CopperEye releases datablade for Informix

Go faster stripe

CopperEye and IBM have announced a new Datablade for Informix users. The CopperEye Datablade is immediately available in Europe and will be available in the US later in the year. It runs on Informix v9.3 and up, and supports AIX, HP-UX, and Solaris and other platforms. Pricing varies by customer environment, but typically ranges from £30K - £360K ($54.6K -$655.1K), CopperEye says.

This is the first major new technology that IBM has announced for Informix users since it acquired the company in 2001. To some it may seem to be none too soon. However, these things take time - IBM and CopperEye have been working on this Datablade for at least nine months. The announcement shows that IBM means what it says when it states that it will continue to develop Informix. This should be reassuring for users.

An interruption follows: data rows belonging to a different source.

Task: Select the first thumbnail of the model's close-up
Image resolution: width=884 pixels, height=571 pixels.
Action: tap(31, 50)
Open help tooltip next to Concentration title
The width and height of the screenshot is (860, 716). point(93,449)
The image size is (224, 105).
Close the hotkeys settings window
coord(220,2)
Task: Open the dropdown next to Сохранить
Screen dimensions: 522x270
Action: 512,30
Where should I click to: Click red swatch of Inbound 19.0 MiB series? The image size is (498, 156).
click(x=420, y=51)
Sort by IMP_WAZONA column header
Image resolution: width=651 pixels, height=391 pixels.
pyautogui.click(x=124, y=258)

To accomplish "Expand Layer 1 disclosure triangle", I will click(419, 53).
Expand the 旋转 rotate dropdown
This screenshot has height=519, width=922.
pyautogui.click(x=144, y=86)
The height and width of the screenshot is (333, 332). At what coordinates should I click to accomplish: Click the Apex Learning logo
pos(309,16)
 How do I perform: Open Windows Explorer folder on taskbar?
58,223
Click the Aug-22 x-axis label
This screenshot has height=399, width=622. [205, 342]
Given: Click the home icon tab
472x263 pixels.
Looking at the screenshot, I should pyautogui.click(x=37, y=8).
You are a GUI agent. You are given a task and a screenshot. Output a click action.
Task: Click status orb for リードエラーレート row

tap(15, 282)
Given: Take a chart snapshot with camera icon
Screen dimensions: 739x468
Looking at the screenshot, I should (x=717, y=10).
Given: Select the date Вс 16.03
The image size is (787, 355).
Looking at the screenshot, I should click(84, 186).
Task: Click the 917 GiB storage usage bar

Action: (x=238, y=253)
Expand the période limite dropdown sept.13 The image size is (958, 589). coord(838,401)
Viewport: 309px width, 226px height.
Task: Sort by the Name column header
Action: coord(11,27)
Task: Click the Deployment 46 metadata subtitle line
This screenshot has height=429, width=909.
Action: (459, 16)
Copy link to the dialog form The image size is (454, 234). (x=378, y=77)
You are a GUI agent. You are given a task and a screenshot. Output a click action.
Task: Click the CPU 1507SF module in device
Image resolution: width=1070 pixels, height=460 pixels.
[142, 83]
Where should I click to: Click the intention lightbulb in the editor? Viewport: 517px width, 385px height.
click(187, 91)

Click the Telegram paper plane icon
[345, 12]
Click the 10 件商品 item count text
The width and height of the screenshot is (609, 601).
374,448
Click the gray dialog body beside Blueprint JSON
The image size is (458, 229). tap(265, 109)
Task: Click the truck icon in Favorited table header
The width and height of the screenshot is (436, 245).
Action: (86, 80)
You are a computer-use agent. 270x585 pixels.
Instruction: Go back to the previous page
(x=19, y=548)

The impact for CopperEye should be significant. The Bath, UK company provides what it calls adaptive indexing. Basically, this means faster performance for large, disk-based, general-purpose indexing. In the laboratory, testing showed performance improvements of as much as ten times while the beta site found four times real-life improvements (which is an interesting comment on the distinction between benchmarks and the real world). That is a significant improvement, which ever way you slice it.

Mix and match

However, adaptive indexing isn't just about go-faster indexing: it isn't called adaptive for nothing. In practice, you can decide what you want to optimise the indexing for, whether for retrieval or update or a mix of the two.

CopperEye started life by offering an Oracle-based implementation as its main product. However, the Oracle integration didn't go as smoothly as the company would have liked and it moved to focusing on the API version of the product. This was all well and good but it meant that the company had no serious big name partner. Even so, it managed to acquire some big name customers and expand into the United States. However, with this partnership with IBM the company is well-positioned to expand further. IBM will not resell the product (though that could always change) but will provide access particularly to its Informix ISVs, which seems like a golden opportunity for CopperEye.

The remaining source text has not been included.